A resolução determina medidas concretas de segurança, como videomonitoramento, controle biométrico de acesso, áreas de refúgio, rotas de fuga, estacionamentos seguros e botões de pânico, além de prever suporte  ao médico agredido. A unidade de saúde deve notificar o Conselho Regional de Medicina sobre qualquer ocorrência de violência, orientar o profissional sobre as providências cabíveis e auxiliá-lo no registro policial. Mais do que uma norma técnica, trata-se de uma reação ética ao abandono institucional que há décadas assola a categoria.

O diretor técnico, por sua vez, passa a ser figura central na responsabilização: é seu dever impedir o acesso de pessoas não autorizadas a áreas restritas, como centro cirúrgico, pronto-atendimento, enfermarias, UTIs, consultórios e repousos médicos. Se essa obrigação não for cumprida, a unidade poderá sofrer interdição ética e o caso deve ser comunicado às autoridades policiais. Essa previsão busca coibir práticas cada vez mais frequentes, em que indivíduos  muitas vezes sem qualquer vínculo com o serviço adentram ambientes hospitalares, filmam pacientes e profissionais e expõem dados e situações sensíveis, violando frontalmente a intimidade e a segurança institucional.

No entanto, o aspecto mais grave dessa realidade é o linchamento digital. O mesmo estudo do CFM aponta que 6% das ocorrências (256 casos) decorreram de agressões virtuais, como calúnia, difamação e ameaças pela internet. O fenômeno das redes sociais transformou-se em tribunal paralelo, onde médicos são julgados sem perícia, sem contraditório e sem defesa. As consequências vão muito além do dano moral: a reputação profissional, construída em anos de dedicação, pode ser destruída em minutos. Diante disso, o apoio jurídico especializado torna-se essencial. Não apenas para representar o médico após o dano, mas para atuar preventivamente, instruindo-o sobre medidas de segurança digital, coleta de provas, registro de ocorrências e comunicação adequada com órgãos de classe.

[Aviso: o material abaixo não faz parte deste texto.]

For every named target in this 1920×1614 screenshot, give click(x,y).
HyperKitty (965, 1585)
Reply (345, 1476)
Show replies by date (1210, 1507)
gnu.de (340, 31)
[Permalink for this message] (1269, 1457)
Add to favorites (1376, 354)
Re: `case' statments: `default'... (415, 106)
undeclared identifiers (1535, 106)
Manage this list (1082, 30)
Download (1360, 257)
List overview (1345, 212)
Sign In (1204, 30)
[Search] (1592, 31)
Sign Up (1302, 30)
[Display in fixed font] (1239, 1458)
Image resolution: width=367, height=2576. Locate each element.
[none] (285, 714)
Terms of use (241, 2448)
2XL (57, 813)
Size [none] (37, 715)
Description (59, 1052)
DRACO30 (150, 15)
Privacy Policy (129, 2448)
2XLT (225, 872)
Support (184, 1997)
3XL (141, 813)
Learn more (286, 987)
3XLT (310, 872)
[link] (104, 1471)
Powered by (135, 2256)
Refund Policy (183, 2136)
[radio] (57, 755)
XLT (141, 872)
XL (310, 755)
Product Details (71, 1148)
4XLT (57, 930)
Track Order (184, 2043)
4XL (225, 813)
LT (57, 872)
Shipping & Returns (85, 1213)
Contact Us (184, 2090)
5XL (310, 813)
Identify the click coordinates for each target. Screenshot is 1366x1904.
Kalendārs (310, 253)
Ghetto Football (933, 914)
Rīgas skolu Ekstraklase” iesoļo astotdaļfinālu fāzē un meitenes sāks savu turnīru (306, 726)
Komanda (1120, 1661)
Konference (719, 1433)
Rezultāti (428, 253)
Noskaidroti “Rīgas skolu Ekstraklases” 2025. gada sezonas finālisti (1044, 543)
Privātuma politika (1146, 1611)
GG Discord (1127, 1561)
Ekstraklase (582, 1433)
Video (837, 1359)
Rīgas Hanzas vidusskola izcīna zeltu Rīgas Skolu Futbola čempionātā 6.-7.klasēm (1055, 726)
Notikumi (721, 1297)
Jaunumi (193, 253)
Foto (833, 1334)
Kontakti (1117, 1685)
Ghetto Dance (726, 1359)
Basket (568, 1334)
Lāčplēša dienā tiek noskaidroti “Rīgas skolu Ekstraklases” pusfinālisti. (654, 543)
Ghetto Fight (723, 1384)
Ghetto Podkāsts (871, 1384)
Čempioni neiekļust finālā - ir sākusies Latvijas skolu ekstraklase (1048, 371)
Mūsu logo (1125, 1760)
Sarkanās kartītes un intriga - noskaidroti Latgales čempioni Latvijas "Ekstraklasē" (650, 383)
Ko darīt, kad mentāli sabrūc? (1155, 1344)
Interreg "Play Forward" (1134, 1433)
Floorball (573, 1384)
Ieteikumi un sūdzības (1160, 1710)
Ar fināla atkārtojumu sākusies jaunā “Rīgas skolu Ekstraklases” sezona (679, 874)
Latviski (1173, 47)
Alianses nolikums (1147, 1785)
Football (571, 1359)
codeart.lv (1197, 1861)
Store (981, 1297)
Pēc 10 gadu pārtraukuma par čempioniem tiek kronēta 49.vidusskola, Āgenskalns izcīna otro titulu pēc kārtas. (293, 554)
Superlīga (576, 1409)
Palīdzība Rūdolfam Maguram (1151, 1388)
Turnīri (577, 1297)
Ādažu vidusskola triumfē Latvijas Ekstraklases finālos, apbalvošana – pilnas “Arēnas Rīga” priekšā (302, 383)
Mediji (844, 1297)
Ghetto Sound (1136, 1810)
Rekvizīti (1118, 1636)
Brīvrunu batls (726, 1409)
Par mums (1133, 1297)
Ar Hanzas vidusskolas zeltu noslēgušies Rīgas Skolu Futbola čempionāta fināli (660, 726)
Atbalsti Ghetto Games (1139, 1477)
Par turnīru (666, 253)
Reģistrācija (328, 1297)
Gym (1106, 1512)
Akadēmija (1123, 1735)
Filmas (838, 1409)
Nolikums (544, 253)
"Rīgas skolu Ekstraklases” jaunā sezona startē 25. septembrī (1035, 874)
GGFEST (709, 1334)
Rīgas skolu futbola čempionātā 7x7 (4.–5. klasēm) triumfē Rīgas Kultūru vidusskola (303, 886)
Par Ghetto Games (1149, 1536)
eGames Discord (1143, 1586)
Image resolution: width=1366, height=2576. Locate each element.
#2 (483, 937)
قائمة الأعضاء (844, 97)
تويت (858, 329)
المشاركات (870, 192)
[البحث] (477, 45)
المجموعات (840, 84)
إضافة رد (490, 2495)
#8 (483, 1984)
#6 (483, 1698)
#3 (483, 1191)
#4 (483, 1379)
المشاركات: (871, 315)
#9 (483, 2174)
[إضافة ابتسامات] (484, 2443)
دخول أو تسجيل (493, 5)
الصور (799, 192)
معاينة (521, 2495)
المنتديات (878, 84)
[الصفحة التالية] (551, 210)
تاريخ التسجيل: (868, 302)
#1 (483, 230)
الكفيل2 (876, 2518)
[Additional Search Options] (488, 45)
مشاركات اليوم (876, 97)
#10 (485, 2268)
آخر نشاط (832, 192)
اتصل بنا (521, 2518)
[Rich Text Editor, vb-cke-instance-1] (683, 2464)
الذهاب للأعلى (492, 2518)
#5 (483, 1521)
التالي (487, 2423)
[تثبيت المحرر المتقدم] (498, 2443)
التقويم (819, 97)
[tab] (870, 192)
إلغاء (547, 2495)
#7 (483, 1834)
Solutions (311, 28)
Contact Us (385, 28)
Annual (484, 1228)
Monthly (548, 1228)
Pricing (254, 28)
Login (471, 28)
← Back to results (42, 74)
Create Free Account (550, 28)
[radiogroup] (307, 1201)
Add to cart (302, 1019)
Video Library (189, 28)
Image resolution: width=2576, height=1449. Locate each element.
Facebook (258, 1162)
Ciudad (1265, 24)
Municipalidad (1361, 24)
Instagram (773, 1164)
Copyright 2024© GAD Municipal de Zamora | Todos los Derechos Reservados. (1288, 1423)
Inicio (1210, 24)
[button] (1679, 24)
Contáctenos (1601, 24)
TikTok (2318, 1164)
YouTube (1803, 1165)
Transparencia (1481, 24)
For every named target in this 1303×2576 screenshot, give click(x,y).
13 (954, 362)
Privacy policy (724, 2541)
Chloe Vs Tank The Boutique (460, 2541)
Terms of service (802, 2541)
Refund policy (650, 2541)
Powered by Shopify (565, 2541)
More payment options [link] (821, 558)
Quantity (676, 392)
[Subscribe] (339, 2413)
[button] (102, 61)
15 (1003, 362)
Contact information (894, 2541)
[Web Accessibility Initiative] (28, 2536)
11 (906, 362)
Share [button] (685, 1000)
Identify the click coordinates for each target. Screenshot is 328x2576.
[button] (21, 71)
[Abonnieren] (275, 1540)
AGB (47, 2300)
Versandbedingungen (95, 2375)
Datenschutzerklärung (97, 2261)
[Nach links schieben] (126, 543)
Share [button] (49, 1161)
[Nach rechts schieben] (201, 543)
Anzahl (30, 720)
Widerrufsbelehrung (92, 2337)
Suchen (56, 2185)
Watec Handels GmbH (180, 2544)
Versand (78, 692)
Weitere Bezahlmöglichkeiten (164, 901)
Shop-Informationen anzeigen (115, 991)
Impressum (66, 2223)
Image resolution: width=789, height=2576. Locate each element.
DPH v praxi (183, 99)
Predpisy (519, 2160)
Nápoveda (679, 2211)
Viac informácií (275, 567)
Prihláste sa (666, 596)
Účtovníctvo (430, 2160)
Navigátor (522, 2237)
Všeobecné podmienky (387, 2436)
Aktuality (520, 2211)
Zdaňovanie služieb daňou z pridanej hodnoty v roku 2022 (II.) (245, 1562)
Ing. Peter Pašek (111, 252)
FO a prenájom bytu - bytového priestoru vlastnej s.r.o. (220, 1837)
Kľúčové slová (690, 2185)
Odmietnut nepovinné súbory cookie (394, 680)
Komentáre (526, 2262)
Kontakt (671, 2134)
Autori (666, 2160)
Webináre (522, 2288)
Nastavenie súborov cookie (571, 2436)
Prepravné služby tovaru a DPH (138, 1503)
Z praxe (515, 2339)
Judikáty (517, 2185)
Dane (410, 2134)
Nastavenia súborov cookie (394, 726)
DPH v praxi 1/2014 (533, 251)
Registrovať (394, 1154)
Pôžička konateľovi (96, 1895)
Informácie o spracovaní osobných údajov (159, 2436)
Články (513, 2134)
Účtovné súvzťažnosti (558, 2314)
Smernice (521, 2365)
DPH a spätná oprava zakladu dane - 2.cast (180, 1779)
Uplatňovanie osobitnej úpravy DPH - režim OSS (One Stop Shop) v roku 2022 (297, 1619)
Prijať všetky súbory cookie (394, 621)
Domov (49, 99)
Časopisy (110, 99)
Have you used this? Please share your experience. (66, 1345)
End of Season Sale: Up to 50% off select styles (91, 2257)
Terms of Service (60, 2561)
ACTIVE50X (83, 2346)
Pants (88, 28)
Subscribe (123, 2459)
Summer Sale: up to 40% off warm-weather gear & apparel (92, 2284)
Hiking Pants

Sob o ponto de vista jurídico, o Estado e as instituições de saúde têm dever legal e ético de proteger o exercício da medicina. O direito do profissional à integridade física, mental e moral decorre não apenas da Resolução do CFM, mas dos princípios constitucionais da dignidade da pessoa humana, da valorização do trabalho e da saúde como direito de todos e dever do Estado. Permitir que o médico exerça sua profissão sob medo é negar o próprio direito fundamental à saúde, pois nenhum sistema será eficiente se quem o sustenta está adoecido, desamparado e vulnerável.

É preciso compreender que a violência contra médicos é sintoma, e não causa, do colapso da saúde pública. Ela nasce de uma sociedade que desumaniza quem cuida, de uma cultura que banaliza a agressão e de um poder público que terceiriza responsabilidades. Enquanto o discurso público continuar invertendo os papéis  retratando o médico como culpado pelos erros estruturais do Estado, permaneceremos presos nesse ciclo de hostilidade e descrédito.

A Resolução nº 2.444/25 representa um avanço jurídico e ético, mas não pode ser vista como solução isolada. A sua efetividade dependerá de fiscalização rigorosa, protocolos institucionais de segurança e uma mudança cultural profunda, que devolva ao médico o respeito e a proteção que sua função exige. O Direito, por sua vez, deve assumir papel ativo nesse processo, não apenas reprimindo as agressões, mas reconstruindo a confiança social entre profissionais e pacientes.

Em última análise, a violência contra médicos revela o quanto a sociedade brasileira adoeceu. Não é apenas o corpo do profissional que sangra  é o corpo moral do sistema de saúde. Enquanto os médicos continuarem sendo tratados como culpados pelo colapso que combatem diariamente, não haverá cura possível, nem para o sistema, nem para a humanidade que ele deveria servir.